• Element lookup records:
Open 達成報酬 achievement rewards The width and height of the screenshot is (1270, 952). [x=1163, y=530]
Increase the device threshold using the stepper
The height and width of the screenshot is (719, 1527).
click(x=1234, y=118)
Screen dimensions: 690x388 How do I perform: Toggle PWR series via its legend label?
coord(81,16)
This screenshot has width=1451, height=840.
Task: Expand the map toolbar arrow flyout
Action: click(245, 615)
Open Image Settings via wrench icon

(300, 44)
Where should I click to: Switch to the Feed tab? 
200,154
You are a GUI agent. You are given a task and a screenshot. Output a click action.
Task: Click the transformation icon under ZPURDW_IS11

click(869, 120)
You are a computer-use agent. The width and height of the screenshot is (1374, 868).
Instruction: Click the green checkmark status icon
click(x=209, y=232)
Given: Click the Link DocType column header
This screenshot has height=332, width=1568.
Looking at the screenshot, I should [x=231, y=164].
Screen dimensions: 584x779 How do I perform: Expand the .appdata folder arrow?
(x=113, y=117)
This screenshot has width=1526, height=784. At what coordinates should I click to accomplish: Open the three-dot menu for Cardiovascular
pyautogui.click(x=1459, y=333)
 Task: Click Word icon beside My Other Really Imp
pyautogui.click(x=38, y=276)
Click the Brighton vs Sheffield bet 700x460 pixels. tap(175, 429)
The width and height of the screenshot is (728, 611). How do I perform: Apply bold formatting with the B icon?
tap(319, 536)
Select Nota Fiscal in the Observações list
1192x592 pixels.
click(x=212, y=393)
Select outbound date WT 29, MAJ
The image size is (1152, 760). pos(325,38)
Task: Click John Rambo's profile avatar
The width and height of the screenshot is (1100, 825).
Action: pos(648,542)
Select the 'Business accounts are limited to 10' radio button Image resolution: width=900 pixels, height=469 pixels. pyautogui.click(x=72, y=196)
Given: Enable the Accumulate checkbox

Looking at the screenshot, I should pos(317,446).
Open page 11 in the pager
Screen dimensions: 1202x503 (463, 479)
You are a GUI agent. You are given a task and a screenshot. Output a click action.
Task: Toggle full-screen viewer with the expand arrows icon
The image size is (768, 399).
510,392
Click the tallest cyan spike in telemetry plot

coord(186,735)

• Description of the task: Turn the lines from the one containing "You are a computer-use" through the one containing "(x=113, y=117)" into a numbered list, leaving out blank lines.

• Result for this exercise:
1. You are a computer-use agent. The width and height of the screenshot is (1374, 868).
2. Instruction: Click the green checkmark status icon
3. click(x=209, y=232)
4. Given: Click the Link DocType column header
5. This screenshot has height=332, width=1568.
6. Looking at the screenshot, I should [x=231, y=164].
7. Screen dimensions: 584x779 How do I perform: Expand the .appdata folder arrow?
8. (x=113, y=117)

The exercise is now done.